Predictions and attributions
Predictions and attributions are the core signals in a local explanation.
A prediction is the model output for a query. Attributions explain how that prediction was built by showing how much each module, feature, or feature interaction contributed.
Prediction
A prediction is the output of the model for a query.
For regression problems, the prediction is the sum of all module attributions plus the model intercept.
For classification problems, the sum of all module attributions plus the intercept is compared with a threshold to determine the predicted class.
In both cases, the prediction is built from attributions. This is the first step in explaining how the model produced the output.
Module attributions
Module attributions explain how much each feature or feature interaction contributed to a prediction.
An XNN is composed of modules. Each module represents a feature or a feature interaction. When a query is run through the model, it activates one partition in every module.

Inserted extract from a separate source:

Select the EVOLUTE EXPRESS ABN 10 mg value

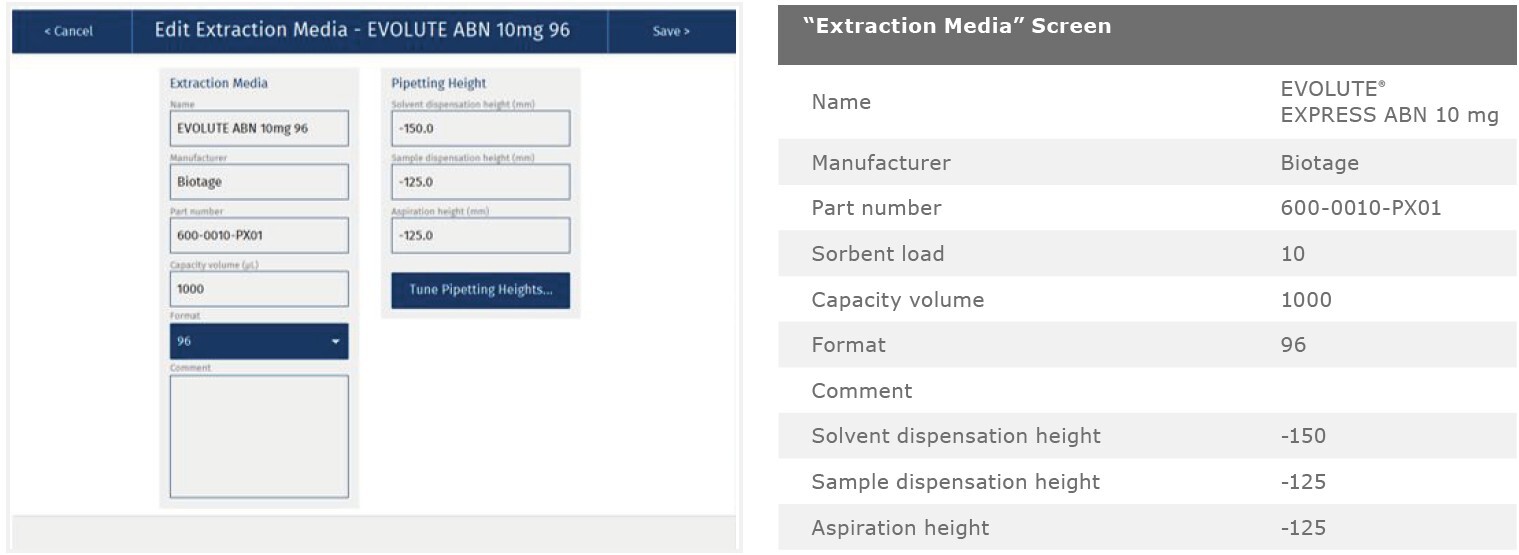pos(1388,102)
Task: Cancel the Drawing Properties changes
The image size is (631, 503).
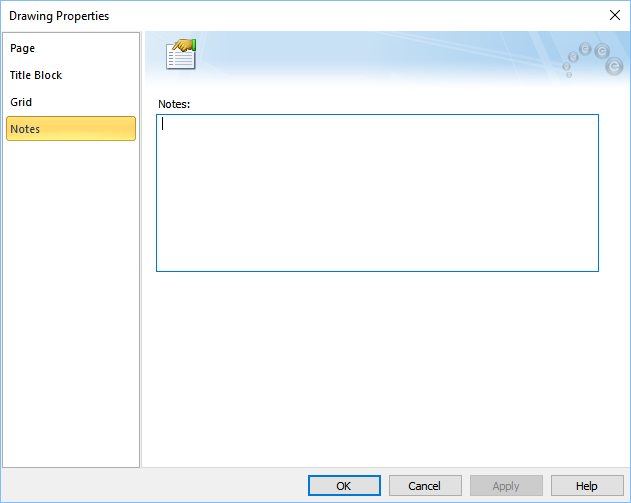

The local neural model in the rule of each activated partition calculates the attribution of the feature or interaction represented by that module.
Module attributions can be positive or negative.
The sum of all module attributions is a direct representation of the prediction.


Feature attributions
Feature attributions explain how much each individual feature contributed to a prediction.
A feature can contribute directly through its own module and indirectly through interaction modules. To produce feature attributions, interaction module attributions are decomposed and grouped back to the features involved.
Like module attributions, feature attributions can be positive or negative.
Feature attributions provide a feature-level explanation of the prediction across all modules.


Activations
Activations explain the path taken by a query through a model.
For a given query, activation data identifies which partition and embedded rule were activated in each module.
Activation data connects the prediction and attribution values back to the model structures that produced them.
Activations can also be aggregated across a segment, across the entire dataset, or monitored in real time when a model is deployed for inference.